The lines to find are those in the entries that hold the word "April"; copy every one of them.
****************
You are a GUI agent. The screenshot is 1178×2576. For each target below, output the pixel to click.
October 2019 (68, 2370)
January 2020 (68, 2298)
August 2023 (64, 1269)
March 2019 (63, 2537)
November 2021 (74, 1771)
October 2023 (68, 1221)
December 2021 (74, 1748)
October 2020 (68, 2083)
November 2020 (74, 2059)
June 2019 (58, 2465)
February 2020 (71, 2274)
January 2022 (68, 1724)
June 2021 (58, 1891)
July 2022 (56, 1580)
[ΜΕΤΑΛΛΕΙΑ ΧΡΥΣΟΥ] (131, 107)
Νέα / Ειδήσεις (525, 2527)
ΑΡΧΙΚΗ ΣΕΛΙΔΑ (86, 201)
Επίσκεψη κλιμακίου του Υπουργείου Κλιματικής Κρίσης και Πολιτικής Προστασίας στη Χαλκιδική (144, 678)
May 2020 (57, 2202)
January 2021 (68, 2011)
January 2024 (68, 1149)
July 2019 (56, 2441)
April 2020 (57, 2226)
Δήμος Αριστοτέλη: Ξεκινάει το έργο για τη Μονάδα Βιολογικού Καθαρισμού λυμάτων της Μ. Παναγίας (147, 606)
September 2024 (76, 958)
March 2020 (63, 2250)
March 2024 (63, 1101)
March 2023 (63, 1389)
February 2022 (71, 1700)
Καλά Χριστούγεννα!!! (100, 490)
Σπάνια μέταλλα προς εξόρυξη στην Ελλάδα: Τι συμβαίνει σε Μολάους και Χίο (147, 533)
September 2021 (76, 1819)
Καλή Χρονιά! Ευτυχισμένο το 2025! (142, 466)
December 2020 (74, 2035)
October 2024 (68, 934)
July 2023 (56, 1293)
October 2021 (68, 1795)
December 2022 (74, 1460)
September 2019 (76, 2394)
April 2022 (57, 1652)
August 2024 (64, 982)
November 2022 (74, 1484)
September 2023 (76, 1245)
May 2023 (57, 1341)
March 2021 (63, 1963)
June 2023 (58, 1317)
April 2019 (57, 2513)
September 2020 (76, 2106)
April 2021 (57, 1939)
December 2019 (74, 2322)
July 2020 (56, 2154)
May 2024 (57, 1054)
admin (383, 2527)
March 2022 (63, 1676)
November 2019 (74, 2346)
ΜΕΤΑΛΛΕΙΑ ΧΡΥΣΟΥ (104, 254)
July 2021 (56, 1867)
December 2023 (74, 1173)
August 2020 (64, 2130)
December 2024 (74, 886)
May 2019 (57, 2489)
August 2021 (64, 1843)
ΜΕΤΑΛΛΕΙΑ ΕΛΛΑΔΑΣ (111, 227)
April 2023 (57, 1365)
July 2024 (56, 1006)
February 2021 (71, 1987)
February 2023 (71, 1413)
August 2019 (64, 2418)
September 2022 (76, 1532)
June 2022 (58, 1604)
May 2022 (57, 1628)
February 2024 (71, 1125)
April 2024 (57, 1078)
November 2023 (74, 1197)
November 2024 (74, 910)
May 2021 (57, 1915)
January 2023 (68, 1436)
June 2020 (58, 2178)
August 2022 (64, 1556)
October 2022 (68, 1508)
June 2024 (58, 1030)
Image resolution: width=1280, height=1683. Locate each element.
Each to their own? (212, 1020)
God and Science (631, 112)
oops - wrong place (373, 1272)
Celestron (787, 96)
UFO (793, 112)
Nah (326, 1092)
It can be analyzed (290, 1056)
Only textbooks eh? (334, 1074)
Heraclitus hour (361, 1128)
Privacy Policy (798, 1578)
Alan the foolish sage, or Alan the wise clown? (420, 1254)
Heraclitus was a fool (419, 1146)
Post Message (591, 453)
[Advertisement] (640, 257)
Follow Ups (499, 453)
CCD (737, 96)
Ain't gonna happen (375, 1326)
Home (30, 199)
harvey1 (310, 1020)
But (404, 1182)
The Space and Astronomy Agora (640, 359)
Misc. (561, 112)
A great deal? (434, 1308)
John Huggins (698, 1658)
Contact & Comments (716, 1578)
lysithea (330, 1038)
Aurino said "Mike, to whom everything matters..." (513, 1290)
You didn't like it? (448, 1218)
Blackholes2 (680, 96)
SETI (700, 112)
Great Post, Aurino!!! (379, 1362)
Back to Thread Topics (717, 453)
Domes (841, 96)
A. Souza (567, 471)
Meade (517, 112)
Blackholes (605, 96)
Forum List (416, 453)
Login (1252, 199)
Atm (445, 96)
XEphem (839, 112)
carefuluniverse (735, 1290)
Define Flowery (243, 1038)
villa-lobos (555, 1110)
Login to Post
****************
Written solution.
April 2020 (57, 2226)
April 2022 (57, 1652)
April 2019 (57, 2513)
April 2021 (57, 1939)
April 2023 (57, 1365)
April 2024 (57, 1078)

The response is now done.